- Born: 1943 (age 82–83)

Academic background
- Alma mater: Hebrew University of Jerusalem (PhD)
- Thesis: The Base-Rate Fallacy in Subjective Judgments of Probability (1975)

Academic work
- Discipline: Psychologist
- Sub-discipline: Probability; Decision theory;
- Institutions: Hebrew University of Jerusalem

= Maya Bar-Hillel =

Israeli psychologist (born 1943)

Maya Bar-Hillel (מיה בר-הלל; born 1943) is a professor emeritus of psychology at the Hebrew University of Jerusalem. Known for her work on inaccuracies in human reasoning about probability, she has also studied decision theory in connection with Newcomb's paradox, investigated how gender stereotyping can block human problem-solving, and worked with Dror Bar-Natan, Gil Kalai, and Brendan McKay to debunk the Bible code.

==Education and career==
Bar-Hillel studied psychology with Amos Tversky at the Hebrew University, where she earned bachelor's and master's degrees in mathematics and a Ph.D. in psychology.
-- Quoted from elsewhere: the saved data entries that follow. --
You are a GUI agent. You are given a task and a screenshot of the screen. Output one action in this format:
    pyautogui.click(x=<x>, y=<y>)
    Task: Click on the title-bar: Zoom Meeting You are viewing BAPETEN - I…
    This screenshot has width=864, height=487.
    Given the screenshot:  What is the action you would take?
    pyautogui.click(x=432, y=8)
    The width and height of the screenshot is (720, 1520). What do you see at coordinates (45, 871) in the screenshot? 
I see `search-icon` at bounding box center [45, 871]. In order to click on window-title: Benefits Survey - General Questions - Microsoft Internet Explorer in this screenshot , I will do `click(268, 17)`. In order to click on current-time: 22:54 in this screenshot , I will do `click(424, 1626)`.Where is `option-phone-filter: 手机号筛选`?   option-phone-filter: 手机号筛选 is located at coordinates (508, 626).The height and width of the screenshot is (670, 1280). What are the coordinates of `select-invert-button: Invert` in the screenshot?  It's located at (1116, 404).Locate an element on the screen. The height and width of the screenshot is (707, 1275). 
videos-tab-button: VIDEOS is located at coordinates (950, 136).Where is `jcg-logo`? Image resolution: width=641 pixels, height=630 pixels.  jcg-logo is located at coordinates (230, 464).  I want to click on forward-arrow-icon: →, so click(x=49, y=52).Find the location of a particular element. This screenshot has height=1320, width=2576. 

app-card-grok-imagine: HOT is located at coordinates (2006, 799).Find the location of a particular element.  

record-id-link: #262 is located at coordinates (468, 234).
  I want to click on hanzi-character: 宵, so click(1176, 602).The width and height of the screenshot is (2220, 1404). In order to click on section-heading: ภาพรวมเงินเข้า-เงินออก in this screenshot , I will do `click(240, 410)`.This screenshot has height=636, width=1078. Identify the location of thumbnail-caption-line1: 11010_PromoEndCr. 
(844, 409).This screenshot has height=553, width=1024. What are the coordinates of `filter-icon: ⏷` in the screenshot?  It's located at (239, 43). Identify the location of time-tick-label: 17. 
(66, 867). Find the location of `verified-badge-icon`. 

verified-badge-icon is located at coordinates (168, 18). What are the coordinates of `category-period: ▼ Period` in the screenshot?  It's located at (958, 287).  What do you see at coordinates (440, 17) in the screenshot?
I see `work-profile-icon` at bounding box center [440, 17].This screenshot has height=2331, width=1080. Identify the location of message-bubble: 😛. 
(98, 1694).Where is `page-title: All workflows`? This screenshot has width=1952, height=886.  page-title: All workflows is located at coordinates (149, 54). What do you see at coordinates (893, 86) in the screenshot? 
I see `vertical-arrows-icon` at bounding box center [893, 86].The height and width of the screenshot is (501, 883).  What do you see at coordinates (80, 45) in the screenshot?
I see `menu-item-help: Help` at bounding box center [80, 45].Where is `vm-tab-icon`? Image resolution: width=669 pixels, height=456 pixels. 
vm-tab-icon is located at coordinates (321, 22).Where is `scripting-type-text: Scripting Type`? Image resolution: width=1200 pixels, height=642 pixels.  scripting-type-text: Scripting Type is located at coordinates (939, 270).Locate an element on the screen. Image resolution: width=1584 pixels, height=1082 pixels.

Her 1975 doctoral dissertation, The Base-Rate Fallacy in Subjective Judgments of Probability, introduced the concept of the base rate fallacy in probabilistic reasoning. At the Hebrew University, she was the director of the Center for the Study of Rationality from 2001 to 2005.

==Family==
Bar-Hillel is the daughter of Israeli philosopher and linguist Yehoshua Bar-Hillel. Her daughter, Gili Bar-Hillel, is the Hebrew translator of the Harry Potter books.

==Recognition==
Bar-Hillel won the Rothschild Prize for Psychology in 2018, and the George Pólya Award of the Mathematical Association of America with Ruma Falk in 1984 for their joint work on probability.